I really struggled with The Last Report on the Miracles at Little No Horse: both reading it a writing about it. I kept waiting for there to be more. After all the book was a National Book Award Finalist and Erdrich is a highly regarded author. I love the premise. A woman lives most of her life pretending to be a Catholic priest among the Objiwe Indians. The book begins as "Father" Damien writes to the Pope to tell what she has done and to discuss the possible canonization of Sister Leopolda. Damien knows her to be a violent murderous but has been reluctant to expose her because she knows that he, Father Damien, is really she, Agnes Agnes DeWitt.
Possible outcomes from such a scenario abound. Unfortunately Erdrich hasn't seemed to be able to find any of them. Instead of the angst one hopes for from the story of an ersatz priests who has lived a lie, there is very little introspection. Instead there is a good deal of description of who happens, but the reader never learns why.
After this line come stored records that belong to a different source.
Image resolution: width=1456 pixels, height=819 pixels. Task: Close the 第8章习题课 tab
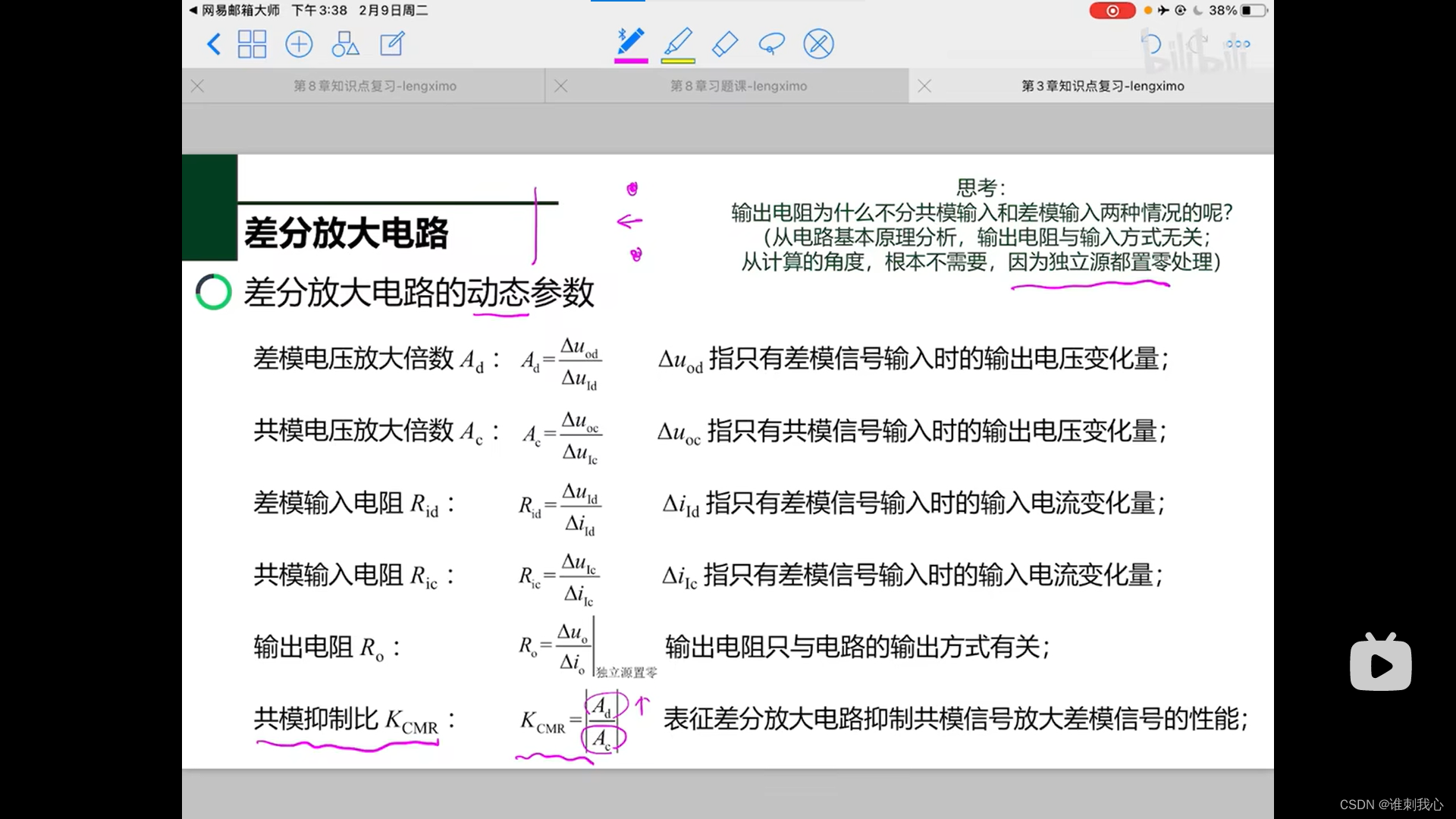click(x=561, y=86)
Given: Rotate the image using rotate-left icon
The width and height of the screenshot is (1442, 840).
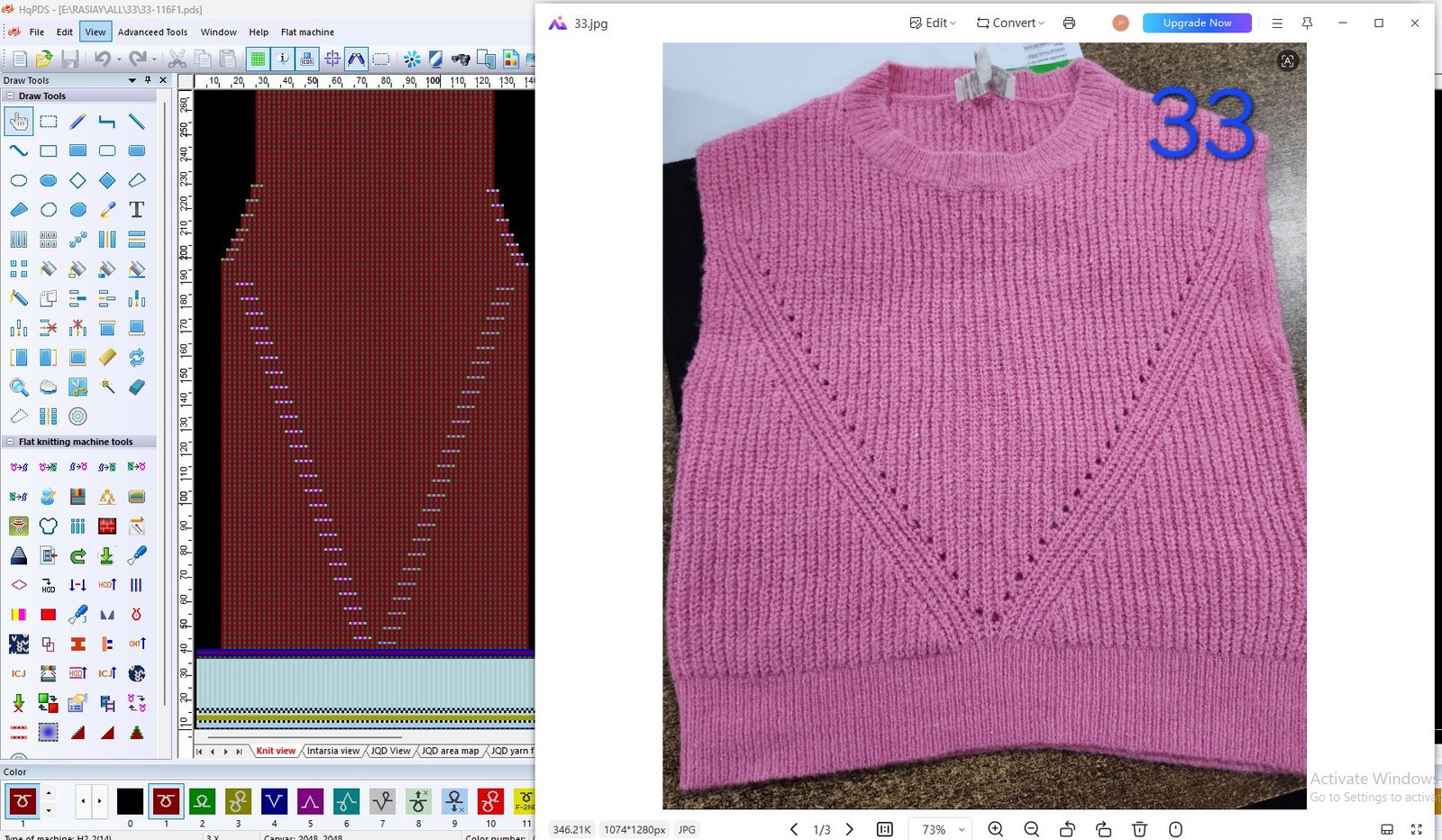Looking at the screenshot, I should coord(1067,829).
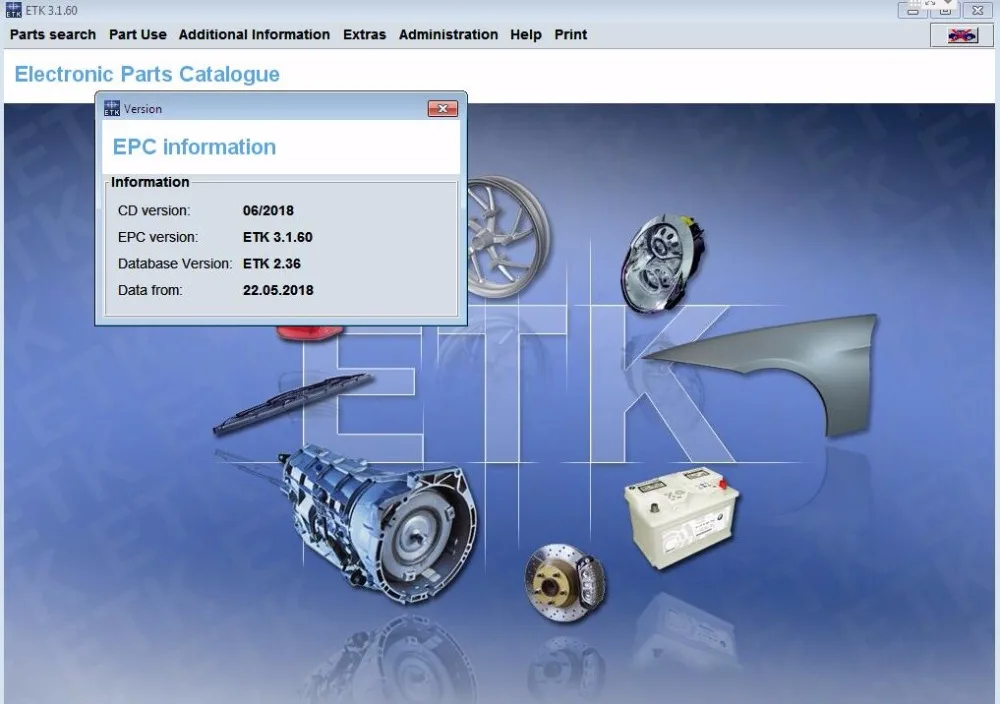Image resolution: width=1000 pixels, height=704 pixels.
Task: Open the Help menu
Action: pyautogui.click(x=526, y=34)
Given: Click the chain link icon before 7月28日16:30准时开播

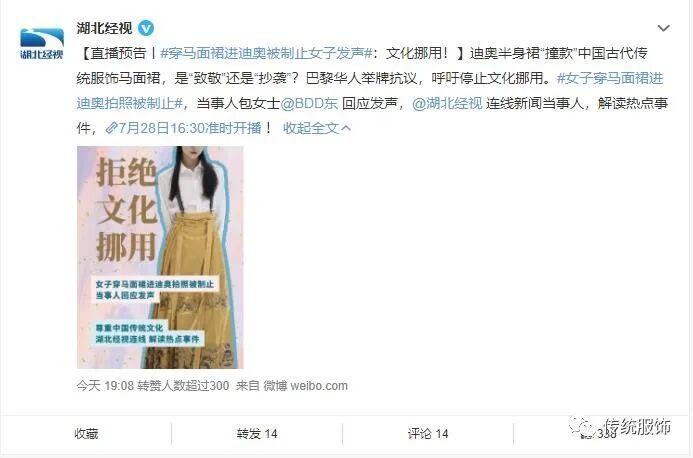Looking at the screenshot, I should pyautogui.click(x=111, y=128).
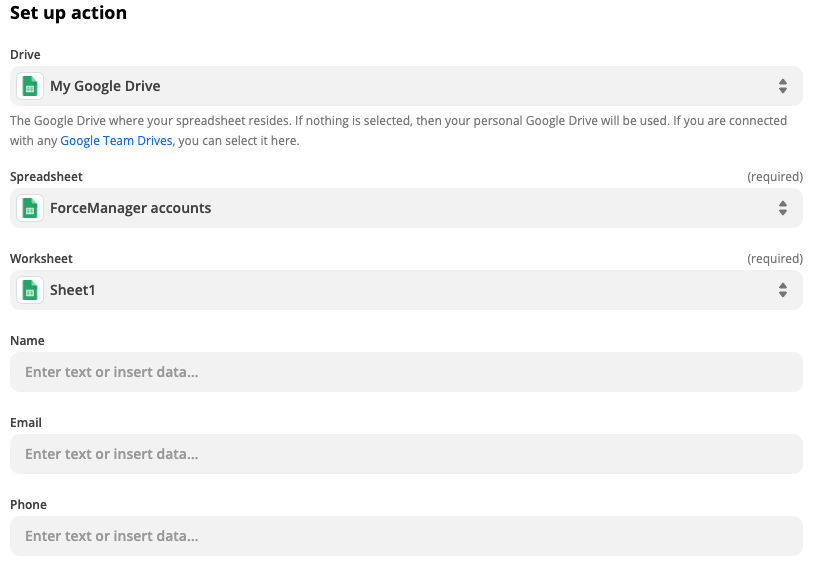Click the Set up action heading
The height and width of the screenshot is (574, 819).
point(68,13)
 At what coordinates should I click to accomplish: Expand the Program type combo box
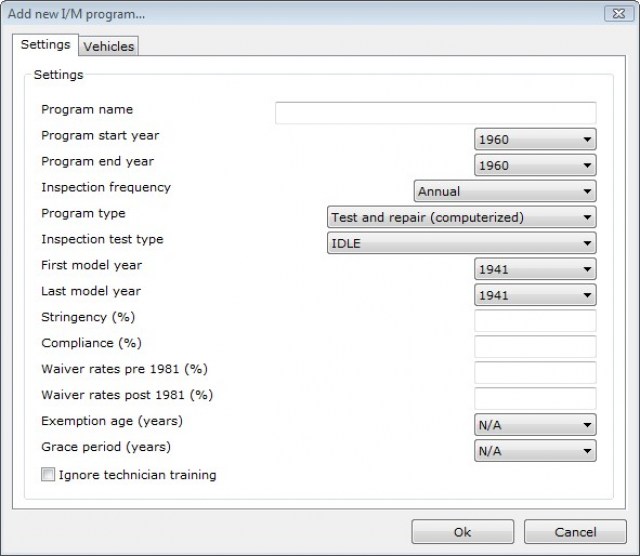[x=461, y=217]
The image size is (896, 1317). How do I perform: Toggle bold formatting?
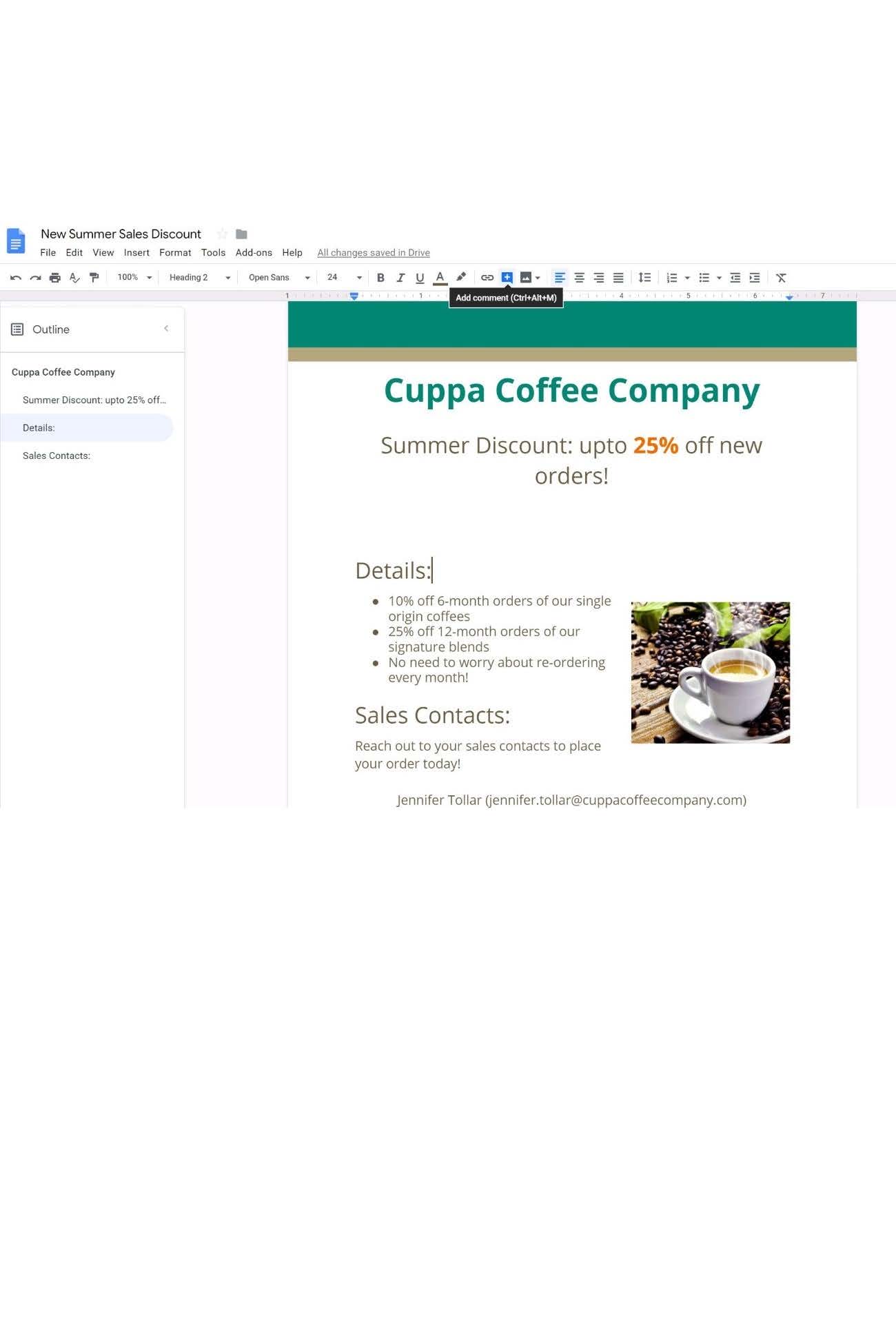click(380, 278)
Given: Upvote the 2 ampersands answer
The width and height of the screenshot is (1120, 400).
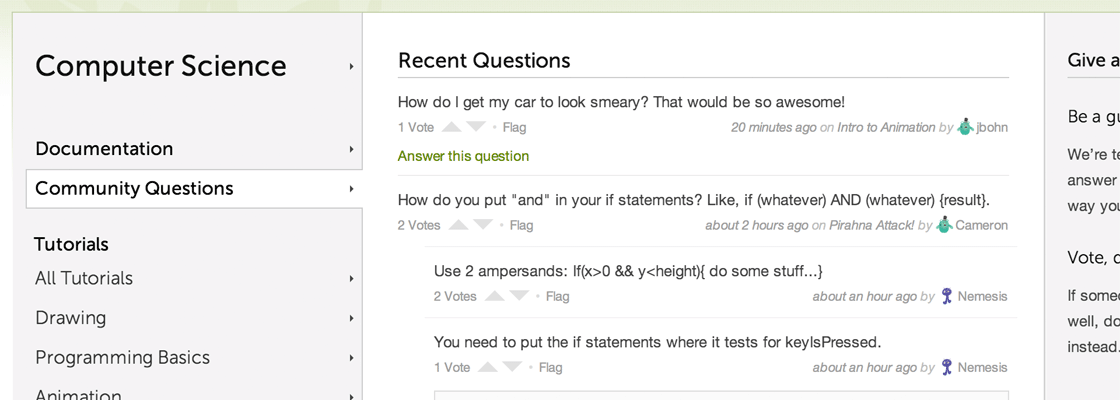Looking at the screenshot, I should 494,296.
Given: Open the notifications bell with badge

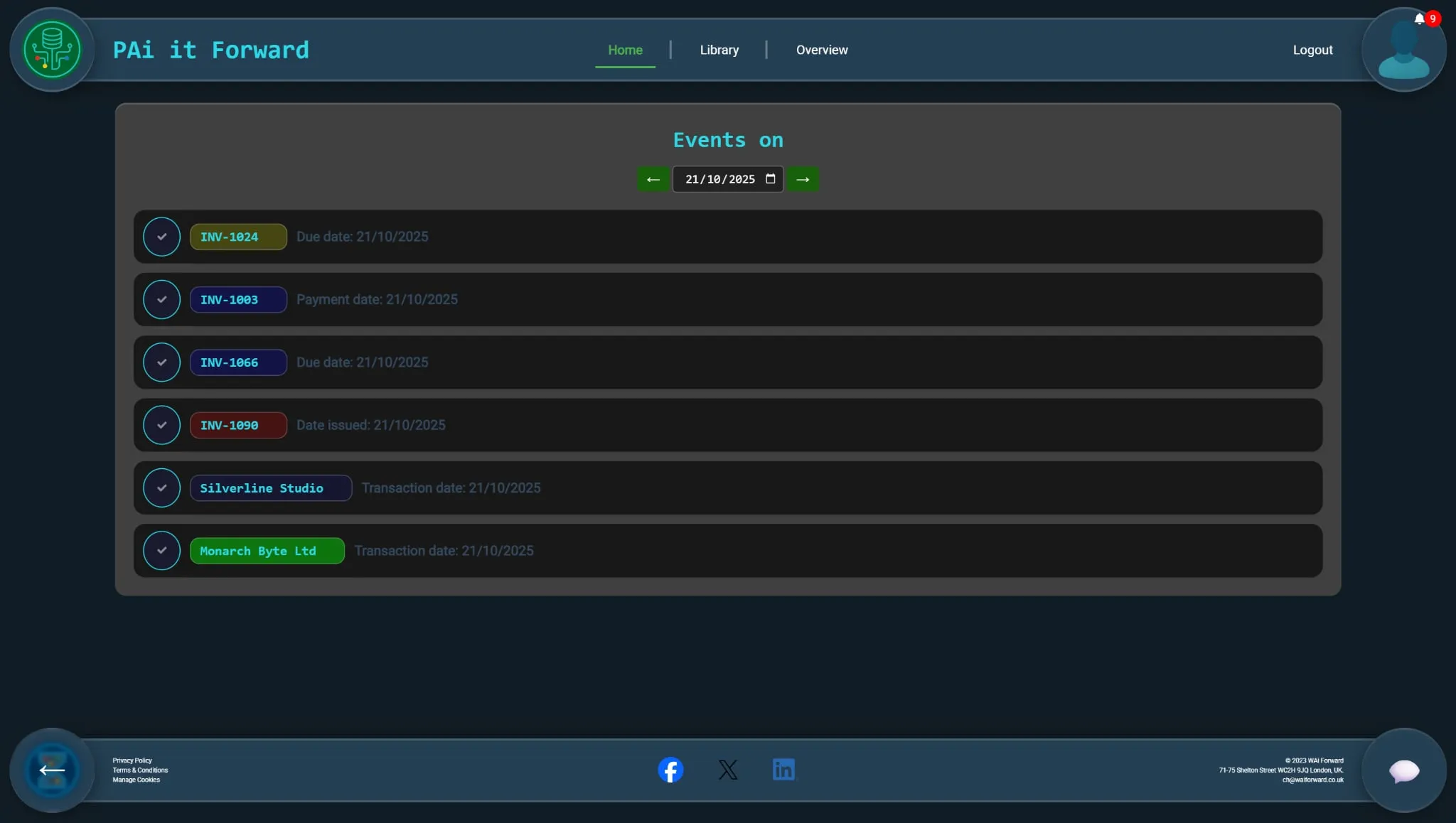Looking at the screenshot, I should click(1419, 19).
The action and description, although at times well written, provides a poor substitute for the mental anguish one would expect of Damien/DeWitt.
Prior to The Last Report on the Miracles at Little No Horse my only experience with Louise Erdrich is the short story "Red Convertible," the often anthologized short story read in high school and undergraduate lit classes. It too suffers from the syndrome of promise of much in the premise he did. Little Motivation. This book is one of several by Erdrich dealing with this imaginary Objiwe reservation. Perhaps taken together the effect is better. On its own I give this book a B- or 82%. The book is currently available both in trade paperback and as an audiobook.